What you need to do: Show every line of the data that includes the word "menu".

_ _ _ _ _

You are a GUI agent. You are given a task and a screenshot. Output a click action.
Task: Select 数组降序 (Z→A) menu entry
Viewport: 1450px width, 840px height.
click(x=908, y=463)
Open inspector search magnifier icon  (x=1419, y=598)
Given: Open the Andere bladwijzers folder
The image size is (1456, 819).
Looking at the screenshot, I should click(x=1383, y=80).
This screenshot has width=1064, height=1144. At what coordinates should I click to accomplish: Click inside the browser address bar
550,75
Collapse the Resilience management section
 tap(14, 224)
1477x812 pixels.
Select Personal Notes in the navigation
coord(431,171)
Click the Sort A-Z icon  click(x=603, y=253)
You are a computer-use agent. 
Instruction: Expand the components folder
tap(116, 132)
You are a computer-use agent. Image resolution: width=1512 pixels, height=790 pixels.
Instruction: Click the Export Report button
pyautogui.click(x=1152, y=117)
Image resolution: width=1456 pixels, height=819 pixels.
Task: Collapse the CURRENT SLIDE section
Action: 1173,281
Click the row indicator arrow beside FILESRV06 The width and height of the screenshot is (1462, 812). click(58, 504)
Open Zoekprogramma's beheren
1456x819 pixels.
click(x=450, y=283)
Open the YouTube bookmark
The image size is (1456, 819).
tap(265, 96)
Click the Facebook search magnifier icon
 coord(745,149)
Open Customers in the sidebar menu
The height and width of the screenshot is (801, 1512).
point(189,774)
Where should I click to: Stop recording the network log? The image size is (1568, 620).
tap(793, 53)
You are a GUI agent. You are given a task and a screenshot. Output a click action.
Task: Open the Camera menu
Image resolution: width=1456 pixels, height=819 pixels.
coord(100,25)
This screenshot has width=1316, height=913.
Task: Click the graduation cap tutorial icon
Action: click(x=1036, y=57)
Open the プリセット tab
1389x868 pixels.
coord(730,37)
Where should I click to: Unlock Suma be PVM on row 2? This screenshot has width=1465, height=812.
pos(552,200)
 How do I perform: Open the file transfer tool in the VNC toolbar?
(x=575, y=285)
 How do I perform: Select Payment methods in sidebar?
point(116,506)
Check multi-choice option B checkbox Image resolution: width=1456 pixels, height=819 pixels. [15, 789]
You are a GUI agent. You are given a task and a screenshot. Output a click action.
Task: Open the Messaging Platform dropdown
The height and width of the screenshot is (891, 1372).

_ _ _ _ _

Exercise response:
Task: Select 数组降序 (Z→A) menu entry
Open Customers in the sidebar menu
Task: Open the Camera menu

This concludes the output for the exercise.